Sharon wants to give up smoking. She is now on her fourth quit attempt. Her asthma nurse has offered all the support she can – referral to a support group, pharmaceuticals, nicotine replacement – but Sharon never lasts more than a few weeks before starting to sneak the odd one or two cigarettes, building to a complete relapse. She keeps trying and seems motivated, but nothing seems to work for her.
This book was written to make a difference in consultations with patients like these, based on our understanding of what works best. In recent decades, health practitioners have become more aware of how much patients can do to improve their own health, manage conditions such as asthma and diabetes, and reduce the risk of compromising their health in the future. Increasingly, conversations in consulting rooms have focused less on what can be done to or for the patient, and more on what patients can do for themselves.
Among the most frequently encountered changes in behavior which practitioners focus on are:
• eat less, eat different things, adjust timing of meals
• drink less alcohol, abstain altogether
• be more physically active, do particular exercises
• smoke fewer cigarettes, abstain altogether
• take a new medication, a different one, replace one with another, at a different time
• monitor levels of glucose in the blood, ingest more/less liquid
• reduce intake of a substance, abstain altogether.
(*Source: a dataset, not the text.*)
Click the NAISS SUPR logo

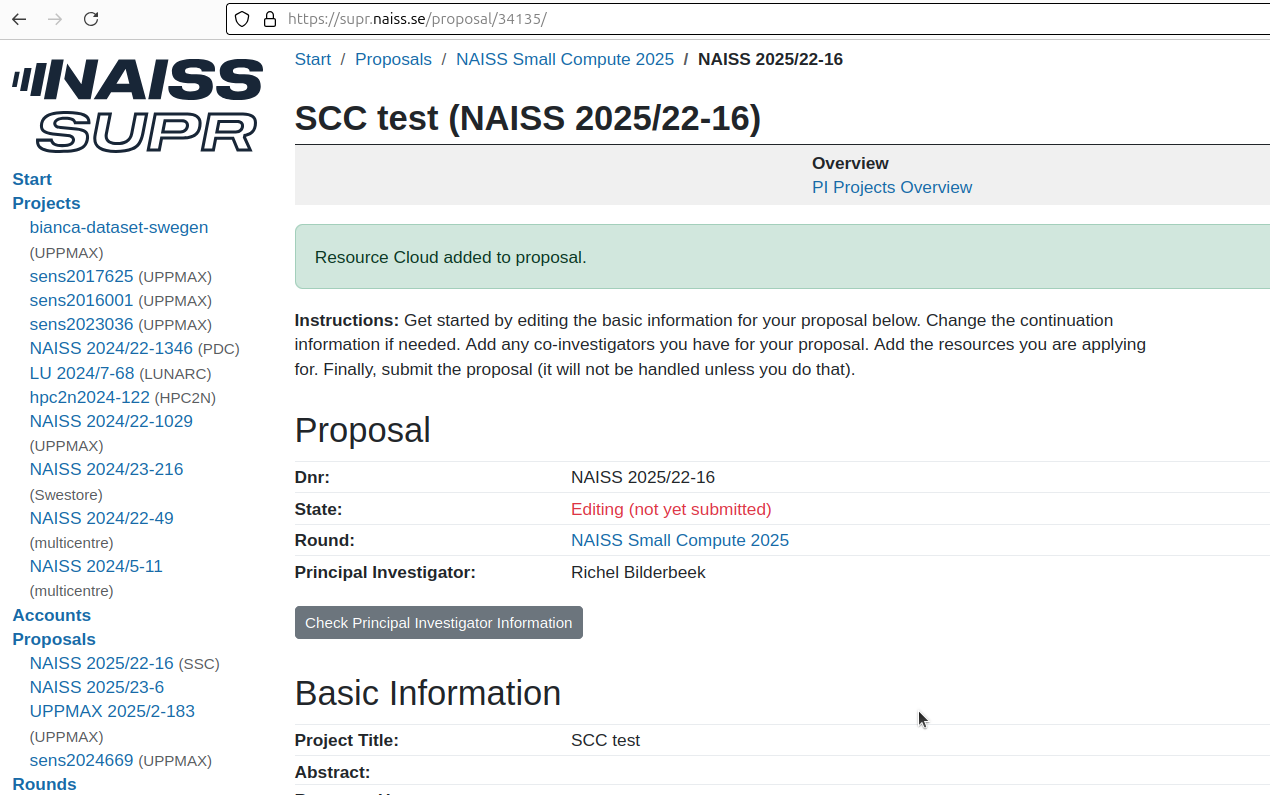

Consultations about these changes occur in a wide range of patients who are, or who are thought to be:
• at risk of suffering from heart disease
• recovering from a heart attack
• diabetic
• overweight or obese
• pregnant
• at risk of contracting sexually transmitted diseases
• chronic pain sufferers
• problem drinkers
• substance misusers
• asthmatic.
The practitioners involved are usually:
• doctors
• nurses
• nutritionists
• dietitians
• physiotherapists
• health visitors
• health promotion practitioners
• psychologists and psychiatrists
• counselors
• pharmacists
• fitness instructors
• dentists and dental hygienists.
The settings in which patients are seen are thus widespread and may include:
Behavior change: the heart of the matter
Behavior change is something that only the patient can engage in, yet with every utterance, the practitioner has the power to make things better or worse, and influence the outcome. This book is designed to help practitioners to promote better and more satisfying outcomes.
The logic with which the patient can be viewed as responsible for the outcome of a behavior change consultation has a formidable ring to it; after all, it is not the practitioners who need to change their behavior, is it? One can quite easily rationalize the process thus: What you [the patient] put in is what you get out. This can take an aggressive form: I can’t help these people if they don’t want to help themselves…; or it can reflect a genuine desire not to impose one’s values and will on the patient.
I’ll help them if they want help, but if they don’t, that’s fine. … I respect the person more than I respect my right to tell them what to do (Primary care physician, aged 41).
Whatever our approach to behavior change, two things are fairly certain: the discussion about change with patients never goes away, and the outcome of the consultation is affected by our consulting behavior. There is a lot that can be done to make matters worse, or better. Behavior change, or the lack of it, is not just the patient’s problem.
Practitioner makes matters worse
Practitioner: Have you thought about losing some weight?
Patient: Yes, many times, but I can’t seem to manage. It’s my one comfort, my eggs in the morning, my fried chicken at lunch. I’m stuck in the house so much these days.
Practitioner: It would certainly help your blood pressure.
Patient: I know, but what do I do when I really want my eggs for breakfast? It’s a tradition in our family. [Sighs] I always get told to lose weight when I come to this clinic.